• **Task brief**
Format every line of the entries below as a JSON list of strings, one string per line and no strings for blank lines.

• **Information given**
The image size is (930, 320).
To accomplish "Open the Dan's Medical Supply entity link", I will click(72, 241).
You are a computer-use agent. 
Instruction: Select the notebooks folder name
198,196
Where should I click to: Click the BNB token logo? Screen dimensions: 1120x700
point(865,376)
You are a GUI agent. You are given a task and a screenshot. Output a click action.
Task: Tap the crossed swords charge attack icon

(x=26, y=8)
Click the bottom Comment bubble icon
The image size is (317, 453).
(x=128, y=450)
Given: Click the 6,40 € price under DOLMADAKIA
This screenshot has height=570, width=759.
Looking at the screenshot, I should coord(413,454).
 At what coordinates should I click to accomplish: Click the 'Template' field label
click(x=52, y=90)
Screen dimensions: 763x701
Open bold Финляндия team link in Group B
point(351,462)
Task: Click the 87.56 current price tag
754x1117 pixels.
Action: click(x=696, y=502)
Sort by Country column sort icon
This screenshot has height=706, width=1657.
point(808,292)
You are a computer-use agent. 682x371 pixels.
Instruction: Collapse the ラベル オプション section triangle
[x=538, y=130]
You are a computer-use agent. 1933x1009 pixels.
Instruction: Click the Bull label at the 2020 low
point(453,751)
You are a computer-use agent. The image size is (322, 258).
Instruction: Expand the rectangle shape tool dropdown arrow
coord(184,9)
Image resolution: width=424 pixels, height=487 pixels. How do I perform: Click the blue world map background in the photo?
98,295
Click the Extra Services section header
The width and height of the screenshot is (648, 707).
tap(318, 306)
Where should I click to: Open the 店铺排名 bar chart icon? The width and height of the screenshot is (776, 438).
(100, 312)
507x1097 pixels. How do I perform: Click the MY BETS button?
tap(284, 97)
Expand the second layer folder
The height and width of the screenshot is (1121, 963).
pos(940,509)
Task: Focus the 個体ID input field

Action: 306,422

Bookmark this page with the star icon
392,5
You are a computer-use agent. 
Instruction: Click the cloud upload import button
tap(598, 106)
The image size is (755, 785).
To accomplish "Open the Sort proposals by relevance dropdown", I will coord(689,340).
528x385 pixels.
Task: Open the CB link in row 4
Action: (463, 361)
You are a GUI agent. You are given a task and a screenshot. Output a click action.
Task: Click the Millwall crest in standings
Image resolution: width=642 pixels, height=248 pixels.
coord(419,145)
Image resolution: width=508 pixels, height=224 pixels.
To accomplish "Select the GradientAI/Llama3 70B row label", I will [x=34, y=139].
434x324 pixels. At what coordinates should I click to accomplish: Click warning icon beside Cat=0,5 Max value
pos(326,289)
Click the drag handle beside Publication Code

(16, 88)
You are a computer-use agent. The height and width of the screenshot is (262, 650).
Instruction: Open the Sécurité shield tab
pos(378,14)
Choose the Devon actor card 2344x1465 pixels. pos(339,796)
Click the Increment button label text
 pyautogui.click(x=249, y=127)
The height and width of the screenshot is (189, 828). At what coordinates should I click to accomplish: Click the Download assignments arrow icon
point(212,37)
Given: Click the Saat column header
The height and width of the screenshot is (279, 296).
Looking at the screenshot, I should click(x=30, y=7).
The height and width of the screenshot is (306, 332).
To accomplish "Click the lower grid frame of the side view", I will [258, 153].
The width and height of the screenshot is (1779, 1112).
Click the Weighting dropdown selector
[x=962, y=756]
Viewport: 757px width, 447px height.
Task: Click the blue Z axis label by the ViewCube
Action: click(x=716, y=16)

• **Answer to the problem**
[
  "The image size is (930, 320).",
  "To accomplish \"Open the Dan's Medical Supply entity link\", I will click(72, 241).",
  "You are a computer-use agent. ",
  "Instruction: Select the notebooks folder name",
  "198,196",
  "Where should I click to: Click the BNB token logo? Screen dimensions: 1120x700",
  "point(865,376)",
  "You are a GUI agent. You are given a task and a screenshot. Output a click action.",
  "Task: Tap the crossed swords charge attack icon",
  "(x=26, y=8)",
  "Click the bottom Comment bubble icon",
  "The image size is (317, 453).",
  "(x=128, y=450)",
  "Given: Click the 6,40 € price under DOLMADAKIA",
  "This screenshot has height=570, width=759.",
  "Looking at the screenshot, I should coord(413,454).",
  " At what coordinates should I click to accomplish: Click the 'Template' field label",
  "click(x=52, y=90)",
  "Screen dimensions: 763x701",
  "Open bold Финляндия team link in Group B",
  "point(351,462)",
  "Task: Click the 87.56 current price tag",
  "754x1117 pixels.",
  "Action: click(x=696, y=502)",
  "Sort by Country column sort icon",
  "This screenshot has height=706, width=1657.",
  "point(808,292)",
  "You are a computer-use agent. 682x371 pixels.",
  "Instruction: Collapse the ラベル オプション section triangle",
  "[x=538, y=130]",
  "You are a computer-use agent. 1933x1009 pixels.",
  "Instruction: Click the Bull label at the 2020 low",
  "point(453,751)",
  "You are a computer-use agent. The image size is (322, 258).",
  "Instruction: Expand the rectangle shape tool dropdown arrow",
  "coord(184,9)",
  "Image resolution: width=424 pixels, height=487 pixels. How do I perform: Click the blue world map background in the photo?",
  "98,295",
  "Click the Extra Services section header",
  "The width and height of the screenshot is (648, 707).",
  "tap(318, 306)",
  "Where should I click to: Open the 店铺排名 bar chart icon? The width and height of the screenshot is (776, 438).",
  "(100, 312)",
  "507x1097 pixels. How do I perform: Click the MY BETS button?",
  "tap(284, 97)",
  "Expand the second layer folder",
  "The height and width of the screenshot is (1121, 963).",
  "pos(940,509)",
  "Task: Focus the 個体ID input field",
  "Action: 306,422",
  "Bookmark this page with the star icon",
  "392,5",
  "You are a computer-use agent. ",
  "Instruction: Click the cloud upload import button",
  "tap(598, 106)",
  "The image size is (755, 785).",
  "To accomplish \"Open the Sort proposals by relevance dropdown\", I will coord(689,340).",
  "528x385 pixels.",
  "Task: Open the CB link in row 4",
  "Action: (463, 361)",
  "You are a GUI agent. You are given a task and a screenshot. Output a click action.",
  "Task: Click the Millwall crest in standings",
  "Image resolution: width=642 pixels, height=248 pixels.",
  "coord(419,145)",
  "Image resolution: width=508 pixels, height=224 pixels.",
  "To accomplish \"Select the GradientAI/Llama3 70B row label\", I will [x=34, y=139].",
  "434x324 pixels. At what coordinates should I click to accomplish: Click warning icon beside Cat=0,5 Max value",
  "pos(326,289)",
  "Click the drag handle beside Publication Code",
  "(16, 88)",
  "You are a computer-use agent. The height and width of the screenshot is (262, 650).",
  "Instruction: Open the Sécurité shield tab",
  "pos(378,14)",
  "Choose the Devon actor card 2344x1465 pixels. pos(339,796)",
  "Click the Increment button label text",
  " pyautogui.click(x=249, y=127)",
  "The height and width of the screenshot is (189, 828). At what coordinates should I click to accomplish: Click the Download assignments arrow icon",
  "point(212,37)",
  "Given: Click the Saat column header",
  "The height and width of the screenshot is (279, 296).",
  "Looking at the screenshot, I should click(x=30, y=7).",
  "The height and width of the screenshot is (306, 332).",
  "To accomplish \"Click the lower grid frame of the side view\", I will [258, 153].",
  "The width and height of the screenshot is (1779, 1112).",
  "Click the Weighting dropdown selector",
  "[x=962, y=756]",
  "Viewport: 757px width, 447px height.",
  "Task: Click the blue Z axis label by the ViewCube",
  "Action: click(x=716, y=16)"
]